US20230015918A1

US20230015918A1 - Artificial intelligence photograph recognition and editing system and method

Info

Publication number: US20230015918A1
Application number: US17/855,046
Authority: US
Inventors: Juan NAVAS; Brian CURY
Original assignee: EarthCam Inc
Current assignee: EarthCam Inc
Priority date: 2021-06-30
Filing date: 2022-06-30
Publication date: 2023-01-19

Abstract

A system and method for reviewing and editing a series of time lapse photographs, using a machine learning system to review sequentially the individual photographs in the series, identify features in the photographs which features may have been classified as undesirable and flag an individual photograph as undesirable, remove photographs flagged as undesirable from the series set, review the remaining images from the series set of photographs for lighting and composition characteristics and further selection, process the selected photographs for image stabilization, and assembling the processed photographs into a single video for viewing.

Description

CROSS REFERENCE TO RELATED APPLICATIONS

The present application claims priority to the provisional patent application assigned No. 63/216,781, filed on Jun. 30, 2021 and bearing the same title as set forth above; that provisional application is incorporated herein in its entirety.

FIELD OF INVENTION

The invention is in the field of image editing, specifically creating videos from still photographs.

BACKGROUND OF THE INVENTION

It is well known to set up cameras to take photographs at set intervals, resulting in a series of time-lapsed photographs. It is also known that videos may be created by assembling a series of these photographs. Where a camera may be in place for an extended period of time, there may be little difference between one photograph to the next photograph in the series. Composing videos with substantially identical photographs often results in long videos with lengthy stretches of apparent static views. Where a video is intended to show change or transition, static views are not desired.
Another concern is the presence of external elements that may interfere with a particular photograph, such as rain, snow, fog, or transient debris. Heavy precipitation may obscure a camera lens, or even leave water droplets on the lens that obscure the captured image. Creating a video from photographs containing obstructed views is not desirable.

===

→ **What to work on**: According to the patent page, in what field is the invention? The rows come from a separate source unrelated to the patent page.

===

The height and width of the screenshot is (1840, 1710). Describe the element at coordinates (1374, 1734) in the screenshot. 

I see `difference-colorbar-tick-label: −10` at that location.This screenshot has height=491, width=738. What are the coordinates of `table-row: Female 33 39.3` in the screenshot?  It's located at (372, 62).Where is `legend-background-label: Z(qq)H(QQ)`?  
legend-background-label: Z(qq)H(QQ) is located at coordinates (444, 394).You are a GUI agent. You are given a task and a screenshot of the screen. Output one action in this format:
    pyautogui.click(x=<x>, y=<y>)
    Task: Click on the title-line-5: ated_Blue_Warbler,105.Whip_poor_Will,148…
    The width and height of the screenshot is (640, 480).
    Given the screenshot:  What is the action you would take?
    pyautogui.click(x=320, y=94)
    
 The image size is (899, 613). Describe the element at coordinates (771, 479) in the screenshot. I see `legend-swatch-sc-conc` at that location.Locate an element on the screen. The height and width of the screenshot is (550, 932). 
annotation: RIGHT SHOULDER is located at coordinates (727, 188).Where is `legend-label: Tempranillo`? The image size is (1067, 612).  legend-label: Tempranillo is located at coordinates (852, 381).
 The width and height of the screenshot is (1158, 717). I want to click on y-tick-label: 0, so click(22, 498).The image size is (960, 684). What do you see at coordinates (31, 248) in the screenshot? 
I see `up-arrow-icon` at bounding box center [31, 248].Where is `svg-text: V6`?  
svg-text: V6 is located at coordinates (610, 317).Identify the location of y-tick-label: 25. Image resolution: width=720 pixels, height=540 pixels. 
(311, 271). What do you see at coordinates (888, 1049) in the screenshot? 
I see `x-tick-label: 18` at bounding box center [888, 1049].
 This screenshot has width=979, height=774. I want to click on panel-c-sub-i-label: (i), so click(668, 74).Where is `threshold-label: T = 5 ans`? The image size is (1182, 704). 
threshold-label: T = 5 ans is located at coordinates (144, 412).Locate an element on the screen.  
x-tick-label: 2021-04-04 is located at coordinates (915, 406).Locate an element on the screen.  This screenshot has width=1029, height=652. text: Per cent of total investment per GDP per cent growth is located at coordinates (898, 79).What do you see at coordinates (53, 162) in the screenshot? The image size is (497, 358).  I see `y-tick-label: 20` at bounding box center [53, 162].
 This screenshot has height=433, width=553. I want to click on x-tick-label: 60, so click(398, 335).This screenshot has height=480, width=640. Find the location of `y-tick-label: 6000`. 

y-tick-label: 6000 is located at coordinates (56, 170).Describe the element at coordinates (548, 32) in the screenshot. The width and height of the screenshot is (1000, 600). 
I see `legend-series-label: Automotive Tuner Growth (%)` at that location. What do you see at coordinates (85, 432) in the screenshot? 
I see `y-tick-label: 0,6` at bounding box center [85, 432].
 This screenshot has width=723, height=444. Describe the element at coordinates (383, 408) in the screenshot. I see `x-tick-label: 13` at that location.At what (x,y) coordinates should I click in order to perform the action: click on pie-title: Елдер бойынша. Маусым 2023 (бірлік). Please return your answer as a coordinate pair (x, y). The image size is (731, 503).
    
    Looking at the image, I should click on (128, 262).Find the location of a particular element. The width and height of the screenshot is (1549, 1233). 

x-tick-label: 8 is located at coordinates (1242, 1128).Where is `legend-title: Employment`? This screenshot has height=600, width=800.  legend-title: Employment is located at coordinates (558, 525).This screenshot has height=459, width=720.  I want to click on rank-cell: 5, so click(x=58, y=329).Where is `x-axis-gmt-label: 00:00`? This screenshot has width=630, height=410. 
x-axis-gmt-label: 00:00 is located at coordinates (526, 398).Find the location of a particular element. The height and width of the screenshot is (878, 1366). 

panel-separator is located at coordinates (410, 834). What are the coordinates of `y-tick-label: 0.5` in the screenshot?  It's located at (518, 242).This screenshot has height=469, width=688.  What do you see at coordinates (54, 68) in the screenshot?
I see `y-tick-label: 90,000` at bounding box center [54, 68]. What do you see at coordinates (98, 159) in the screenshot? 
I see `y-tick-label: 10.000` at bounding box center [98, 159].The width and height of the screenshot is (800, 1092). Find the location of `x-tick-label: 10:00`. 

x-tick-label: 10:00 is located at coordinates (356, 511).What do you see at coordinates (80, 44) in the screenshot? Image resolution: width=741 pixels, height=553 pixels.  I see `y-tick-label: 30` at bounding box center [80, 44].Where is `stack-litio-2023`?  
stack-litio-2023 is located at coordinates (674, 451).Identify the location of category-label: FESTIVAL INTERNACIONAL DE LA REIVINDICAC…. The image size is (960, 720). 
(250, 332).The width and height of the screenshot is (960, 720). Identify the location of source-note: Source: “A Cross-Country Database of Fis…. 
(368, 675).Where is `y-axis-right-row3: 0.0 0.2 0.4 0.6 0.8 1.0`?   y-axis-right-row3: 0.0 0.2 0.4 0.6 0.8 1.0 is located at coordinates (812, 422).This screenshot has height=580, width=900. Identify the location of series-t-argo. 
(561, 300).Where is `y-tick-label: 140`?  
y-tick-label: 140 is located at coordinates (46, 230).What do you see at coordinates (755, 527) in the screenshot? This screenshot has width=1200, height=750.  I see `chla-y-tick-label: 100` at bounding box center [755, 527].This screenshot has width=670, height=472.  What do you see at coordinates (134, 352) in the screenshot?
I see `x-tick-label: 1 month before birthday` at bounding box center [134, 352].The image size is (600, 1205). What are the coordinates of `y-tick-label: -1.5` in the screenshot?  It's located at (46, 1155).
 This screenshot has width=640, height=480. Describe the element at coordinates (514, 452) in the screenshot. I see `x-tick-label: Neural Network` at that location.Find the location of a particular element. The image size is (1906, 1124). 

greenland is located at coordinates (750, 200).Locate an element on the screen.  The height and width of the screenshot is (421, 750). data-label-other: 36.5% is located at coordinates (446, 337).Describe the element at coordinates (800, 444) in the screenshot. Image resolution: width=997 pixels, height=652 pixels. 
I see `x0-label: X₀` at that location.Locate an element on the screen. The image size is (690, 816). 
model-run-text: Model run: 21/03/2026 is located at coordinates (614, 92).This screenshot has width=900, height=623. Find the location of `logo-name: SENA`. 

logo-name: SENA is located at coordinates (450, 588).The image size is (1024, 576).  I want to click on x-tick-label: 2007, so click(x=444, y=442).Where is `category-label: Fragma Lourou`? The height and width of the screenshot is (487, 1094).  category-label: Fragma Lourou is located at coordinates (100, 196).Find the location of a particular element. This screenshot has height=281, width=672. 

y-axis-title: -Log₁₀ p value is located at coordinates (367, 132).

===

→ **Answer**: Image editing, specifically creating videos from still photographs.